▶ Page
With FBI in Turmoil, Senate's Russia Probe Could WitherBy
Intelligence panel chief says inquiry was already ‘difficult’
Democrats want Comey to tell Congress status of FBI inquiry
The most prominent congressional investigation into Russian meddling in the U.S. election -- and possible ties to President Donald Trump’s campaign -- faces its toughest test yet after Trump’s firing of FBI Director James Comey.
Senate Intelligence Committee Chairman Richard Burr, a Republican, and Vice Chairman Mark Warner, a Democrat, have sought to present a bipartisan front in the high-pressure probe, and both have said Comey’s FBI was cooperating by providing information to the panel. Now they must start a new relationship with acting FBI Director Andrew McCabe, and later with a new director nominated by Trump and confirmed by the Senate.
Both senators also must contend with what’s likely to be an even more poisoned atmosphere in the Capitol with Democrats seeing “Nixonian” signs of a coverup in Comey’s dismissal by Trump on Tuesday. The president has repeatedly rejected the U.S. intelligence community’s conclusion that Russia intervened in the election to help him defeat Democrat Hillary Clinton.
“I am troubled by the timing and reasoning of Director Comey’s termination,” Burr of North Carolina said in a statement. “I have found Director Comey to be a public servant of the highest order, and his dismissal further confuses an already difficult investigation by the committee.”
The Senate intelligence panel has a fairly small staff compared with the vast reach of the Trump administration, and it relies on the Federal Bureau of Investigation and the rest of the intelligence community to gather information.
One immediate question is whether Comey will be called before Congress, either in public or behind closed doors, to discuss what he knows about the FBI’s investigation. A number of Democrats, including Warner of Virginia, say he should be summoned to appear.
Warner slammed the firing amid the Russia probe as “deeply troubling.”

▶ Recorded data
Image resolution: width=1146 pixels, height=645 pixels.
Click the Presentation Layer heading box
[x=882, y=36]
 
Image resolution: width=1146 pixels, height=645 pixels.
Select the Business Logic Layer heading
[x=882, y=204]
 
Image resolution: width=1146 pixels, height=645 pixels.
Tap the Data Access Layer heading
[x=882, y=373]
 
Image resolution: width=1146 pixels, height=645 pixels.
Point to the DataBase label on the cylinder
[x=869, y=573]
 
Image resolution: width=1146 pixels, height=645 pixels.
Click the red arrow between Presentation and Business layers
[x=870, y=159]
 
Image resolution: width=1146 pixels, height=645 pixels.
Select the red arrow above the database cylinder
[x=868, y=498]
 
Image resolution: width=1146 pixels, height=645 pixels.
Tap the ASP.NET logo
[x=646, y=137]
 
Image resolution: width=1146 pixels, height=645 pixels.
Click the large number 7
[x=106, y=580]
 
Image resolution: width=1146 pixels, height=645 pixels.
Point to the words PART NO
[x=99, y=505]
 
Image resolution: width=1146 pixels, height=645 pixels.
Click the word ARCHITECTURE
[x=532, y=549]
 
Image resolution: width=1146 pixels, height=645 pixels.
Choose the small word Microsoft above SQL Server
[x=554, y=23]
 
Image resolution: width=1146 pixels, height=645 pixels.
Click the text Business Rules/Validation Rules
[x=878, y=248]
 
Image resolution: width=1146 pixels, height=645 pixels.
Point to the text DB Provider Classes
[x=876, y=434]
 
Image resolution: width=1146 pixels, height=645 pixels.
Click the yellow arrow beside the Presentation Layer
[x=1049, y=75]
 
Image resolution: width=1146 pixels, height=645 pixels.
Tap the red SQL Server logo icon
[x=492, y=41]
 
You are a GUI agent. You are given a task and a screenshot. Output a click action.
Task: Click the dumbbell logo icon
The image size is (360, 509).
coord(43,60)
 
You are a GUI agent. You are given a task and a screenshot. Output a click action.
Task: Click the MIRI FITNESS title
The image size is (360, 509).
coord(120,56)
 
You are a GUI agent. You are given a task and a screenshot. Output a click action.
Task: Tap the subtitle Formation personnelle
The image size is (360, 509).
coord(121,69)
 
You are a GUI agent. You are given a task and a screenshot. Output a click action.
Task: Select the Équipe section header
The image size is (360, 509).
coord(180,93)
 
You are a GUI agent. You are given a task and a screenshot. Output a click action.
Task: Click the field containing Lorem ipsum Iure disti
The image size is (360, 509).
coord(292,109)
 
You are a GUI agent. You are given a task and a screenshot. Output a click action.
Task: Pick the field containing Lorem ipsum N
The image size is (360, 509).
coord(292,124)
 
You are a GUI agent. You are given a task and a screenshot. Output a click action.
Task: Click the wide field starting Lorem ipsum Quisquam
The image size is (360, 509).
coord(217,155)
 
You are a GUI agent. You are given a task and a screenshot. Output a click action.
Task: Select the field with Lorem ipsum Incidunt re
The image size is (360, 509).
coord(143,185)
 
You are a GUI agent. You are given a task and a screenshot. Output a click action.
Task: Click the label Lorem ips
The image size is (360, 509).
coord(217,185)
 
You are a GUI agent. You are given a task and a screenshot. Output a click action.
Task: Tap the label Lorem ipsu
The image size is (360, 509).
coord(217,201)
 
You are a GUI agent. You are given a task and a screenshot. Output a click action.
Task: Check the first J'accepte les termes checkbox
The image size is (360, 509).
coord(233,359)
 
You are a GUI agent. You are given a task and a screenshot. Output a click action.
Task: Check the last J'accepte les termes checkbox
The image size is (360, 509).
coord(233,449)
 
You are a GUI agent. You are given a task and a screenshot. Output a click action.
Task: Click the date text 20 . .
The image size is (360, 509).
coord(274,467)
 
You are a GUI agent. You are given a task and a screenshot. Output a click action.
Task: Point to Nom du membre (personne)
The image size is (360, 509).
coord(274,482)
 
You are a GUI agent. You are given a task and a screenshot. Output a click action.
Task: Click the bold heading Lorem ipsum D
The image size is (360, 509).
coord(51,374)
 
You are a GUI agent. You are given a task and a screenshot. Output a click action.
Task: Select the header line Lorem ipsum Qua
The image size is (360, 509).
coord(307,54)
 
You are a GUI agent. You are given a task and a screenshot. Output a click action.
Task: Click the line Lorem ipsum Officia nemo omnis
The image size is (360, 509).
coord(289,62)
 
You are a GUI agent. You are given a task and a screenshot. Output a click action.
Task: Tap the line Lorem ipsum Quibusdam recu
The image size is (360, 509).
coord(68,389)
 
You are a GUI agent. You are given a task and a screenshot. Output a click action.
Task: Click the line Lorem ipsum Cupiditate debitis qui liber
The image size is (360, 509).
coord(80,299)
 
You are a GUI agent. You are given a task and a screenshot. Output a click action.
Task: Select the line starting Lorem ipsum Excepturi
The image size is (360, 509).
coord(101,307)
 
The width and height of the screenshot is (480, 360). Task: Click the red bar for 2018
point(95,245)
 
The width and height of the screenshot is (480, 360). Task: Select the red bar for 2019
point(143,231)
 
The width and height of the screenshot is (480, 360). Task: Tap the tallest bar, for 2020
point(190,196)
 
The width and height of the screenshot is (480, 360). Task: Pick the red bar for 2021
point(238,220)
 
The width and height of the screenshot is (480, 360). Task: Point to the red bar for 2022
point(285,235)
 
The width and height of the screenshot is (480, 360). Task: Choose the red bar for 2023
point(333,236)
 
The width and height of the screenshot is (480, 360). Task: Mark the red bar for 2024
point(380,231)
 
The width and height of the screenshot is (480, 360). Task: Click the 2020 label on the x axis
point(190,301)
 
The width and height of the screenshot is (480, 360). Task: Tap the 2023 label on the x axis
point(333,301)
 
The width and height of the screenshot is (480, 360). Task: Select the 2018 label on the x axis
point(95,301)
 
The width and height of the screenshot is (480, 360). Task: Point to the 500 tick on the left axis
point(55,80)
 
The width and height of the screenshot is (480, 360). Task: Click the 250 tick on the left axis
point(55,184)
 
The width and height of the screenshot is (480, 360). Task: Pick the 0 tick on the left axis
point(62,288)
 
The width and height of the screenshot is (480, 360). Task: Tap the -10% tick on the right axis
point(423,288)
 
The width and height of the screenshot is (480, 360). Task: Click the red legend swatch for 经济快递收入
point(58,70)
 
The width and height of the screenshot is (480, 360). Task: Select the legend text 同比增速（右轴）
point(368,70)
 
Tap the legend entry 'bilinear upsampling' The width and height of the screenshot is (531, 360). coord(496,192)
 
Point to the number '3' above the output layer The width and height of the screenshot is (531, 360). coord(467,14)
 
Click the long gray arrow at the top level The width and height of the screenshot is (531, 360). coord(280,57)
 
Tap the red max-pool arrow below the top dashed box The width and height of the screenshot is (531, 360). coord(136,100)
...
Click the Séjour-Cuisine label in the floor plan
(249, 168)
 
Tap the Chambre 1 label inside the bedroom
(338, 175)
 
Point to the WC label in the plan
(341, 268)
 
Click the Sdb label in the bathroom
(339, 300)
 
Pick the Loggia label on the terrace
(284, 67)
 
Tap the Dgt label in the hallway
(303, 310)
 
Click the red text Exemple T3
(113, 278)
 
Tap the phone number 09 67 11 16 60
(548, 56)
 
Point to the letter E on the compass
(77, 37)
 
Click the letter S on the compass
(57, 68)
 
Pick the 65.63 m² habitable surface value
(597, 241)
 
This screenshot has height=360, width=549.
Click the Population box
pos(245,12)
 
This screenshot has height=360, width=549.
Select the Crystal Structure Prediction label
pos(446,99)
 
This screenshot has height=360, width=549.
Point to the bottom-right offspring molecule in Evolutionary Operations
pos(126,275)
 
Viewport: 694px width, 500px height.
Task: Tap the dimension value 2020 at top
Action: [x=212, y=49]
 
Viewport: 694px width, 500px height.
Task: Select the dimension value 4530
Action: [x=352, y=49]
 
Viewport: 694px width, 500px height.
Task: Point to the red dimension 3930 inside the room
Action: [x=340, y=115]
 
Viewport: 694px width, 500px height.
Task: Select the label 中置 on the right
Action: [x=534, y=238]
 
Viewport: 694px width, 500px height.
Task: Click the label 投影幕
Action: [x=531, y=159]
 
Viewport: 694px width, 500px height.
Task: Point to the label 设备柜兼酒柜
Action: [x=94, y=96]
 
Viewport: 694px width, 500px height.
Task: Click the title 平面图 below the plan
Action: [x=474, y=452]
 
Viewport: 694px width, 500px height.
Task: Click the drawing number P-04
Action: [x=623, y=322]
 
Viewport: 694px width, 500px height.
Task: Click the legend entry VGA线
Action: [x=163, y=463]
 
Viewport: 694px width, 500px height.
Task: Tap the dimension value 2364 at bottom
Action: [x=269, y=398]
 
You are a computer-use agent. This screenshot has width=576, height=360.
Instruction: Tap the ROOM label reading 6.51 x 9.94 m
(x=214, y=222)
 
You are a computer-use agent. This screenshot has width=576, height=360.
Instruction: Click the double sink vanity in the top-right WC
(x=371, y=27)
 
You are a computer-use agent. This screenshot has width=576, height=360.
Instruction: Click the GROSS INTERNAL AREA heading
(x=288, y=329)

▶ Short problem 1
Find every line in the records that contains the word "below" and copy each one.
▶ Short problem 2
Take the article on the Senate's Russia probe after Comey's firing further, picking up right after its last sentence.

▶ Response 1
Tap the red max-pool arrow below the top dashed box The width and height of the screenshot is (531, 360). coord(136,100)
Task: Click the title 平面图 below the plan

▶ Response 2
“The administration insists there’s no ‘there there,’ yet President Trump has so far fired the acting attorney general, nearly every U.S. attorney, and now the director of the FBI,” Warner said in a statement. “In addition, this president’s choice for attorney general has been forced to recuse himself, and the national security adviser has resigned, as a result of undisclosed contacts with Russian officials.”
Warner and many other Democrats, including Senate Minority Leader Chuck Schumer of New York, insisted that a special prosecutor must be appointed.
“The only way this administration can begin to demonstrate a commitment to the rule of law, which has so far been sorely lacking, is to cooperate fully with the ongoing congressional investigations and to support the appointment of an independent special counsel,” Warner said.
Warner had recently cited progress in getting more raw intelligence from federal agencies, including from the National Security Agency. But earlier Tuesday, he confirmed he was holding up an administration nominee until the intelligence panel receives more information it requested from the Treasury Department.
Asked before Comey’s firing Tuesday if he was prepared to issue subpoenas to get information sought by the committee, Burr said he was prepared to do what it takes to get information to complete the investigation. He said he had no reason to believe the administration wouldn’t fully cooperate.
Burr later went out of his way to praise Comey’s help.
“Director Comey has been more forthcoming with information than any FBI director I can recall in my tenure on the congressional intelligence committees,” Burr said. “His dismissal, I believe, is a loss for the bureau and the nation.”
But Senator Susan Collins, another member of the committee and a moderate Republican, called the firing “likely the inevitable conclusion” of Comey’s decision to bypass protocols and publicly announce his reasons for not recommending charges against Clinton while criticizing her actions in using a private email server while secretary of state.
“Any suggestion that today’s announcement is somehow an effort to stop the FBI’s investigation of Russia’s attempt to influence the election last fall is misplaced,” said Collins of Maine in a statement. “The president did not fire the entire FBI; he fired the director. I have every confidence that the FBI will continue to pursue its investigation” and the Senate panel will “follow the evidence wherever it leads.”
Senator Ron Wyden, a Democratic member of the Intelligence committee and one of Comey’s fiercest critics, called his firing amid the Russia investigation “outrageous.”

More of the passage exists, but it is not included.